Deferred revenue costs force third-party publisher to report $234 million loss despite increase in sales; latest life-sim nears quadruple-platinum stats, EA Sports Active sales top 1.8 million.

Following Microsoft, Nintendo, Sony, Capcom, THQ, and Sega Sammy, Electronic Arts has reported its earnings for the quarter ending June 30. Like many of its rivals, the company reported a loss--a $234 million loss, to be exact, on $644 million in revenue. During the same period in 2008, the company reported a $95 million shortfall on $804 million in revenue. Its loss per share was $0.72, compared with a $0.30 loss per share the year prior.

In a post-earnings conference call, EA CEO John Riccitiello blamed the ongoing recession and "the impact of deferred revenue" for the deficit.

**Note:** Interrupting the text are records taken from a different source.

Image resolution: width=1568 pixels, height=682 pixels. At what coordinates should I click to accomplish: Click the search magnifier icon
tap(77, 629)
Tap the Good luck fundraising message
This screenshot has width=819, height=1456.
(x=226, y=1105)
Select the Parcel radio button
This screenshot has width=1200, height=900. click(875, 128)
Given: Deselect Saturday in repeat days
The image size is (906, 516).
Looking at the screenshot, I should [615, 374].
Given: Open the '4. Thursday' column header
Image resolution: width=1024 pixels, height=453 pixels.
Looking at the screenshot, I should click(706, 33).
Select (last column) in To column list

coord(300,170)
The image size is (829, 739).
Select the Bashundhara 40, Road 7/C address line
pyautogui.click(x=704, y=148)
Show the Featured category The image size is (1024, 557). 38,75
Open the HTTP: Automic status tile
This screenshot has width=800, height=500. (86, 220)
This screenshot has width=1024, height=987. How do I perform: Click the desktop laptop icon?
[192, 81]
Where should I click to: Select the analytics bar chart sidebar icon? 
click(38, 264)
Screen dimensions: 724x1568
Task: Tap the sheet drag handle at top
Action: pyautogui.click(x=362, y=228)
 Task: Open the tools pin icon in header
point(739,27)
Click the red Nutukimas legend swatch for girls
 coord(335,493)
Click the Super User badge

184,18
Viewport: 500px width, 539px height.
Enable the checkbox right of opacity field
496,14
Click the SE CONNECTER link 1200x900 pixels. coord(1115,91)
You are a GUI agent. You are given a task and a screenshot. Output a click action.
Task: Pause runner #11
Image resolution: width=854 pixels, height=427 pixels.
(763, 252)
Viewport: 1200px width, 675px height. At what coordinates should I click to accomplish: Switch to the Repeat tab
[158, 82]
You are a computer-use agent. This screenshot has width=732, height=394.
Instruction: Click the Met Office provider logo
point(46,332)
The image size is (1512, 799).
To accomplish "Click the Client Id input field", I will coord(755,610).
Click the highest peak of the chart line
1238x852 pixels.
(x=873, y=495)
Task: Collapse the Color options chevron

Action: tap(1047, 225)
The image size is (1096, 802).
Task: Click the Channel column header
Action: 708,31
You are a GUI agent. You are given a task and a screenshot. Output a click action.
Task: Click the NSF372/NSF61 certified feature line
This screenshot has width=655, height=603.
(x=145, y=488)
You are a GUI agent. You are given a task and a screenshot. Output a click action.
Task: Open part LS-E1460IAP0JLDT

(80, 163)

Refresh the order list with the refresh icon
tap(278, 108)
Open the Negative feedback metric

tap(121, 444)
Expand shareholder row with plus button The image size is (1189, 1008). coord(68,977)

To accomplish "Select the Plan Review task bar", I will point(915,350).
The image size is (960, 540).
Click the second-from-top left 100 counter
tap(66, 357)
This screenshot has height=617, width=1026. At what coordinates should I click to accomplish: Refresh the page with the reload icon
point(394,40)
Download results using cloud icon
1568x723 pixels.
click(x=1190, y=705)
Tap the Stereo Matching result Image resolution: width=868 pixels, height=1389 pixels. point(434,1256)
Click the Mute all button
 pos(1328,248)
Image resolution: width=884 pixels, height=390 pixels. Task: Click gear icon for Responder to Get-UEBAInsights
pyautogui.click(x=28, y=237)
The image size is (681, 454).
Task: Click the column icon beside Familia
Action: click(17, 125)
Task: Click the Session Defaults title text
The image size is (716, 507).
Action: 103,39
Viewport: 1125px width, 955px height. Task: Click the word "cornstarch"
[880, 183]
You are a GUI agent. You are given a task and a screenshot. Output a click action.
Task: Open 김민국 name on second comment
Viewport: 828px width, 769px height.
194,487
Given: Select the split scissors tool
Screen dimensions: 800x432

His company revealed that, outside of generally accepted accounting principles (GAAP), its net loss was just $6 million, versus a net non-GAAP loss of $135 million from April-June 2008. Its non-GAAP revenues were $816 million, and its non-GAAP loss per share was just $0.02, up from a $0.42 loss per share during the year prior.

EA's loss came despite the company declaring itself the top third-party publisher during the April-June quarter. The company singled out Fight Night Round 4, EA Sports Active, and The Sims 3 as its top earners, with the latter two games selling 1.8 million and 3.7 million worldwide, respectively. The NPD Group reported four of the top 10 US game SKUs in June were published by EA: EA Sports Active (Wii, 289,100 units), Tiger Woods PGA Tour 10 (Wii, 272,400), Fight Night Round 4 (Xbox 360, 260,800 units) and Fight Night Round 4 (PlayStation 3, 210,300 units.)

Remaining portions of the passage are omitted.